The amendment will ensure that the guidance given to the director by the Secretary of State under clause 2 will make clear that criminal investigations and criminal prosecutions will in general best secure the reduction of crime. I hope that that will allay any fears that civil recovery might be used in cases in which criminal proceedings should properly be brought.

Mr. Grieve

I welcome the amendment without hesitation. It is clearly a step in the right direction, as it would insert in the Bill a hierarchy of preference, thus providing at least some leverage to ensure that the civil recovery system was not abused in certain circumstances. I am thinking of circumstances in which it might have been open to the prosecution to go down a criminal route but it chose not to do so, for reasons relating not to the quality of evidence but simply to the ease involved in carrying out recovery measures.

As the Minister will know, what exercised those in the other place and, indeed, those of us who served on the Committee was the enormous problem—I think that it is still an enormous problem—that it would be possible to make an allegation of criminality against the person in possession of the money in some if not all cases. If the allegation were proved, that person might face all the opprobrium involved in having committed, or being held to have committed, a serious criminal offence that would result in confiscation or civil recovery of his assets, even if he had not been convicted of any offence. I feel that what has returned from the Government in the Lords is second best.

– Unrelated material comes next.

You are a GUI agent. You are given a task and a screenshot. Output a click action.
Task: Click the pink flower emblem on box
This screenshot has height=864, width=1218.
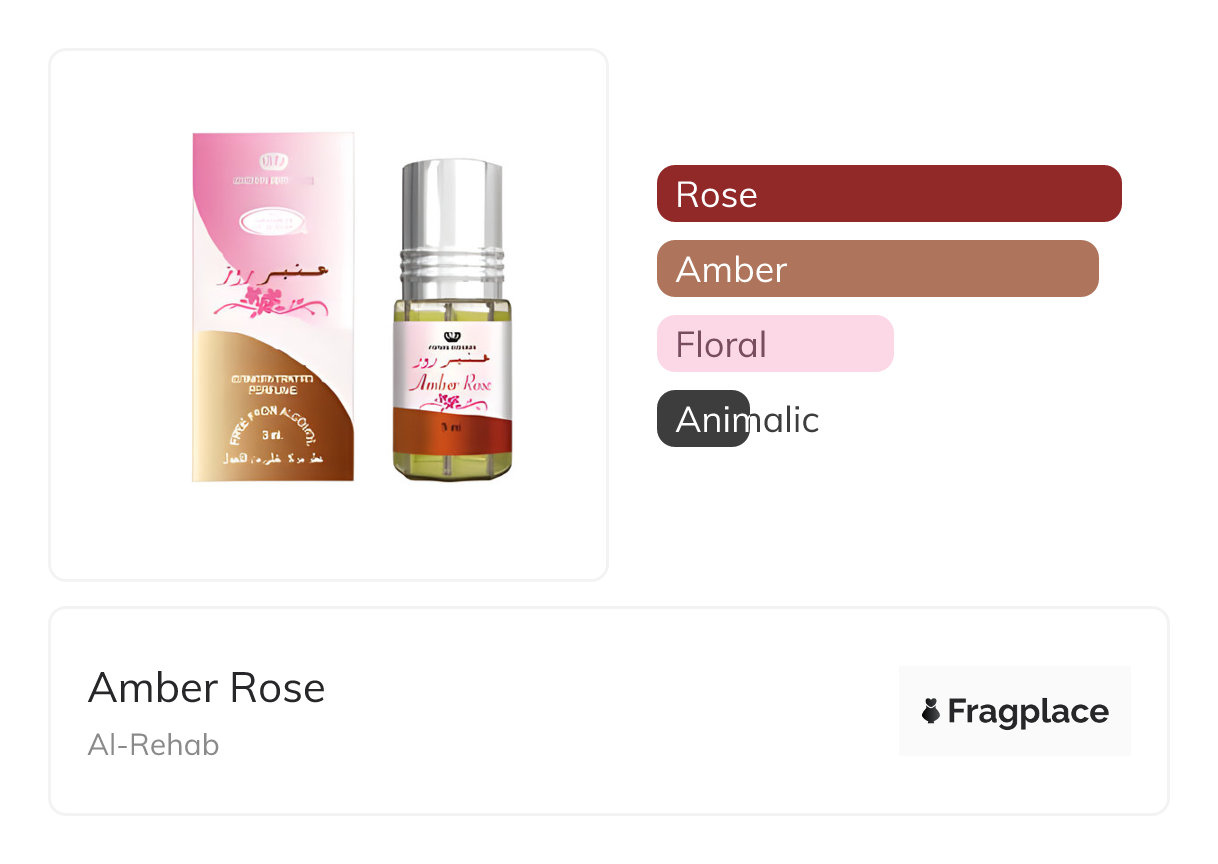pyautogui.click(x=265, y=297)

Given the way in which the House of Commons handled the matter, the Minister should count himself fortunate that we got anything back from the Lords. If he read the Hansard report of the debate there, he will know that there was amazement and criticism about our success in rejecting the original amendment moved by Lord Lloyd without any debate in this House. I say that to the Minister in all friendliness, as he had no part in this—save, I suppose, for his role as a Minister.

I must say that I was a little surprised to read that Lord Goldsmith, the Attorney-General in the other place, had said there that a programme motion had been agreed with the Opposition here before the debate took place. It was an agreed programme motion, he said; the Government had not insisted on it or forced it on us. It is true that we did not divide the House. If we had, we would have been fiercely criticised for reducing yet further the time available for us to consider these important amendments.

I hope that, when he has an opportunity to do so, the Minister will tell his noble Friend about the normal procedure in this House, and about the fierce criticism that he and other Ministers—and Whips—have heaped on the Opposition for dividing the House on programme motions. There was no agreement: it was the Government's decision to take the risk of trying to get the business through in the very short time available.

For that reason, it is especially regrettable that we have exposed ourselves to ridicule during our dealings with this important Bill because of the way in which an extremely serious amendment moved in the other place was treated here. It is lucky for the Minister that the other place, respecting its constitutional duty, decided that in the circumstances it would seek another amendment to which we could agree.

Let me put this on the record. I understand that such was the anger generated in the other place by the lack of scrutiny, it is rumoured—obviously I cannot speak for those in the other place—that if the same thing ever happens again the Lords will reject any amendment to a Lords amendment rejected by this House without debate. That was communicated to me, and the Government may have to heed it if they wish to achieve compromises at the end of the passage of long Bills.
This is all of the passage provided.